Goal of the exercise:
Please set down, exactly as written, the line containing "Given: Retweet this" and every line after it through the end of the records.

Records for the task:
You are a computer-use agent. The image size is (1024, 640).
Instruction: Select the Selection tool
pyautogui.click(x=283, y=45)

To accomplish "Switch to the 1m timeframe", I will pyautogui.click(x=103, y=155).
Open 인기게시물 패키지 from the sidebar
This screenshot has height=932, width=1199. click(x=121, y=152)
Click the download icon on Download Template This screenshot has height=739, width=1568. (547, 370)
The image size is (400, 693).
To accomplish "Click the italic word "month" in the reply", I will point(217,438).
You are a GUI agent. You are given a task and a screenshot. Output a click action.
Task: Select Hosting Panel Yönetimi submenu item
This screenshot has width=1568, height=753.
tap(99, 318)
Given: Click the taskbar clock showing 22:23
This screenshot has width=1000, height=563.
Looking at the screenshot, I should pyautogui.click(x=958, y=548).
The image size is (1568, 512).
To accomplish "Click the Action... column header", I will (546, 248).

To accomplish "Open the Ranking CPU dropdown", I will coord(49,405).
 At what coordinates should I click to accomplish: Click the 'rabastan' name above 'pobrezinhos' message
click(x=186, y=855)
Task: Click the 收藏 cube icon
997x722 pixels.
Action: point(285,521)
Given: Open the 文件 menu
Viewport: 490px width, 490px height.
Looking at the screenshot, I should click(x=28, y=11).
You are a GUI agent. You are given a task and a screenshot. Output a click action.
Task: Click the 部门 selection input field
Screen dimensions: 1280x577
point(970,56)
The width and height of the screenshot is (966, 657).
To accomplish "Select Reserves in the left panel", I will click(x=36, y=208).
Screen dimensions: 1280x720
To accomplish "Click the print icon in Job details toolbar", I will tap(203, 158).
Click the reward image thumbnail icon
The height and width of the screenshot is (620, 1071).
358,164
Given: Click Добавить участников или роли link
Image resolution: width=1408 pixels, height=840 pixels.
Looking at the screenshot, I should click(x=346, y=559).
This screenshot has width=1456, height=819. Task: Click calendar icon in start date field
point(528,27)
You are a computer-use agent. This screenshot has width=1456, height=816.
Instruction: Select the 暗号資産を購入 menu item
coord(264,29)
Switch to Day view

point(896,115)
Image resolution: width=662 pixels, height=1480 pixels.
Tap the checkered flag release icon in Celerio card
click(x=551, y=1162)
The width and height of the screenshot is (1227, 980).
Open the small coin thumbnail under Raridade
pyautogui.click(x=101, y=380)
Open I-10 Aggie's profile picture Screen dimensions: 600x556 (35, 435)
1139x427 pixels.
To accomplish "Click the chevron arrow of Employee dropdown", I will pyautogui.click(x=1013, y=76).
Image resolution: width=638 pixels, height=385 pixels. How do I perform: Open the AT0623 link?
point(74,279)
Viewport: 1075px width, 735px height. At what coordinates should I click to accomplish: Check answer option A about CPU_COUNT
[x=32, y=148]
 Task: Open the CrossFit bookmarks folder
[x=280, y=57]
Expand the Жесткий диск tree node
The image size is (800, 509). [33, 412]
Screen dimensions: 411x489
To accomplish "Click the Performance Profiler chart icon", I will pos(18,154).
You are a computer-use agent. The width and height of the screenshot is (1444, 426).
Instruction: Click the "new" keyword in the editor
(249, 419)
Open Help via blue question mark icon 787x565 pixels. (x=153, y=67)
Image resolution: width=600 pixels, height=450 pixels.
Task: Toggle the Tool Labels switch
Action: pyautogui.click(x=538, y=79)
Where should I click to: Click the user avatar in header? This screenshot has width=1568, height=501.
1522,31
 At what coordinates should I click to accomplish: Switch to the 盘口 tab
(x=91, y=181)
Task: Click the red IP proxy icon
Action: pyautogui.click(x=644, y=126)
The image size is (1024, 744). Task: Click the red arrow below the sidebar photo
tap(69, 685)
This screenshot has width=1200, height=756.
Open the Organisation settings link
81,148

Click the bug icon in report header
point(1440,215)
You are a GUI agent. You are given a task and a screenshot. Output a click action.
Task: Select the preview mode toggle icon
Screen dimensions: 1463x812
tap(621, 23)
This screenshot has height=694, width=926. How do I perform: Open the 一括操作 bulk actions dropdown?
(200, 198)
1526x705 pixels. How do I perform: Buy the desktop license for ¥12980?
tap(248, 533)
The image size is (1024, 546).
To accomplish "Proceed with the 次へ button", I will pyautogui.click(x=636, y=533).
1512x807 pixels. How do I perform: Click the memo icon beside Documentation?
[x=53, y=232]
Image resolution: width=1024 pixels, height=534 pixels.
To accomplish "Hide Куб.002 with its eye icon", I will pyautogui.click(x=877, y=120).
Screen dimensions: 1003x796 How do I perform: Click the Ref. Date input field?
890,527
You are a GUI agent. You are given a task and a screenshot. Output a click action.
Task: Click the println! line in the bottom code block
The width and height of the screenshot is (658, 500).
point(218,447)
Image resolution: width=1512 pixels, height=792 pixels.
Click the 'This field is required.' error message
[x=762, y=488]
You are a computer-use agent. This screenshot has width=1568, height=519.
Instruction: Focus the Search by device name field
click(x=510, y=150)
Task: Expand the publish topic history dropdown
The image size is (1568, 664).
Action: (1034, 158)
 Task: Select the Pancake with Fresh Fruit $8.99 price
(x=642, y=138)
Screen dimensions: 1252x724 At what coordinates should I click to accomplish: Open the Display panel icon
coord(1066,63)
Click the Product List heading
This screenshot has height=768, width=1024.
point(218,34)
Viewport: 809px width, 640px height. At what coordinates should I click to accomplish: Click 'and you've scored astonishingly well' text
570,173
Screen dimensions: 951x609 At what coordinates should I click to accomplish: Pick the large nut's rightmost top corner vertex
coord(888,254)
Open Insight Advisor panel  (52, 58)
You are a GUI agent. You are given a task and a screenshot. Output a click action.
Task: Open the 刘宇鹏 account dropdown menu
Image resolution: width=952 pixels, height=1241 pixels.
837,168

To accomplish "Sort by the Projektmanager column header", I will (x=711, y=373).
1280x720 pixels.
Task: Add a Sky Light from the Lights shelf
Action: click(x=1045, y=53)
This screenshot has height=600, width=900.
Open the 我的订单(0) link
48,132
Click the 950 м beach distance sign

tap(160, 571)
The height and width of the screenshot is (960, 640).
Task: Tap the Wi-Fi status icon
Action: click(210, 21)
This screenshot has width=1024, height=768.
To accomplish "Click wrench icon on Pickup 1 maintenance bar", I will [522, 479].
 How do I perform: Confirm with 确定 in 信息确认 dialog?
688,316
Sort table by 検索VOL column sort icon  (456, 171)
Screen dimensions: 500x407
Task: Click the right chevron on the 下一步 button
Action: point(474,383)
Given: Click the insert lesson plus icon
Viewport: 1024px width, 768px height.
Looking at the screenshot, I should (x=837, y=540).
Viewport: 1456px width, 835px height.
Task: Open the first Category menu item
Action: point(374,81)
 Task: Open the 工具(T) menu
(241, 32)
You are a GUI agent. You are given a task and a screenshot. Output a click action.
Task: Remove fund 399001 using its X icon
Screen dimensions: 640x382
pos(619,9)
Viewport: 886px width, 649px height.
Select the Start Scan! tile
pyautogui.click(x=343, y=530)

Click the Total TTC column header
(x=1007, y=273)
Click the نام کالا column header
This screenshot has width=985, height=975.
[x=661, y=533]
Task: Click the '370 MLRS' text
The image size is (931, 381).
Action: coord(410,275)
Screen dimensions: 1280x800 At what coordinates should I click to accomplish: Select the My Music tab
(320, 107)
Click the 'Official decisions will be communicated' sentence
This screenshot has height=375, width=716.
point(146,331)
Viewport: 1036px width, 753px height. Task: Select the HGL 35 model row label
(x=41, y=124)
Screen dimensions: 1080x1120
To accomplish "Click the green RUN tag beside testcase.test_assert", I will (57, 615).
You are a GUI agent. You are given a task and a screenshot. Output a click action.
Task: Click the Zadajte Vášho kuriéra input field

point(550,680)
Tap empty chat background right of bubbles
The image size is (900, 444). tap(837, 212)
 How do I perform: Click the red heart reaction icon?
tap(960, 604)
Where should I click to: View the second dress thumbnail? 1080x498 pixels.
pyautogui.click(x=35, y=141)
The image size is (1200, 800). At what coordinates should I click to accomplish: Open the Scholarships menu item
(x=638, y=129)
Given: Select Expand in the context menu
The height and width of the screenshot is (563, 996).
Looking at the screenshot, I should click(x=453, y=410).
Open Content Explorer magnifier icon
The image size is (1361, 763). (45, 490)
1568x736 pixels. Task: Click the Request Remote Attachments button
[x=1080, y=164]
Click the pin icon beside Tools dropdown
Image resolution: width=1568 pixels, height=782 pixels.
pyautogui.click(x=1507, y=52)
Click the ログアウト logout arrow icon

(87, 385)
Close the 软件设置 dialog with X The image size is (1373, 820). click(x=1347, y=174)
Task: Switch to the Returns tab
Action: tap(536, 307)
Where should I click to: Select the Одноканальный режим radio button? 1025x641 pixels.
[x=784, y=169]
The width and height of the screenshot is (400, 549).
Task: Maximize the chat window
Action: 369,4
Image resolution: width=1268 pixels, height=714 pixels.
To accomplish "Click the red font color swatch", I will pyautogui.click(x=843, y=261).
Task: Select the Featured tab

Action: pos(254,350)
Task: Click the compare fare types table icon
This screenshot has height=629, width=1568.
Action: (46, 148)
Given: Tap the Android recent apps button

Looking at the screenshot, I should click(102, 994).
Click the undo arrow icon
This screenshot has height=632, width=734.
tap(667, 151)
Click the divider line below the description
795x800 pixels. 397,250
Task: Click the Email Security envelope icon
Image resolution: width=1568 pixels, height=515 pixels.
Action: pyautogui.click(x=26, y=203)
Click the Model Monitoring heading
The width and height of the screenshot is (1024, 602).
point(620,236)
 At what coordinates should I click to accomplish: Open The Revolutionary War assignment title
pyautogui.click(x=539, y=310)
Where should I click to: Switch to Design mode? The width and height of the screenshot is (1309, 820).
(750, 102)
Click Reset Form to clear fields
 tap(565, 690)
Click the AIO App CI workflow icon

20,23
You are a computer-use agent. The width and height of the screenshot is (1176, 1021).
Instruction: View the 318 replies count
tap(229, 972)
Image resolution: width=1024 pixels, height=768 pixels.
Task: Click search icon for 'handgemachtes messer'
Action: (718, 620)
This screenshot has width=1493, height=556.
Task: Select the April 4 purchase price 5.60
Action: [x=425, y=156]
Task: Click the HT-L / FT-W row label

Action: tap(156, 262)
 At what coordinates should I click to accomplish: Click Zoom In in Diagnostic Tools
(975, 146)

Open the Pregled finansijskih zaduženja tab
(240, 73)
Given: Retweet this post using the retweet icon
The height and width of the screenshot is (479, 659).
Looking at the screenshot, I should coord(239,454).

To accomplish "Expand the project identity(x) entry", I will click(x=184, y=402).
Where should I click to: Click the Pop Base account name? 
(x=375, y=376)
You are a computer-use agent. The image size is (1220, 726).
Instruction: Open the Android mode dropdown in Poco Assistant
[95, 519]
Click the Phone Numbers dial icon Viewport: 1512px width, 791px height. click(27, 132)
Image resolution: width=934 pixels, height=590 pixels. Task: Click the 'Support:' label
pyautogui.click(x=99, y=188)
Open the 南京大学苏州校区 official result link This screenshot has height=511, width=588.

Task response:
Given: Retweet this post using the retweet icon
The height and width of the screenshot is (479, 659).
Looking at the screenshot, I should coord(239,454).

To accomplish "Expand the project identity(x) entry", I will click(x=184, y=402).
Where should I click to: Click the Pop Base account name? 
(x=375, y=376)
You are a computer-use agent. The image size is (1220, 726).
Instruction: Open the Android mode dropdown in Poco Assistant
[95, 519]
Click the Phone Numbers dial icon Viewport: 1512px width, 791px height. click(27, 132)
Image resolution: width=934 pixels, height=590 pixels. Task: Click the 'Support:' label
pyautogui.click(x=99, y=188)
Open the 南京大学苏州校区 official result link This screenshot has height=511, width=588.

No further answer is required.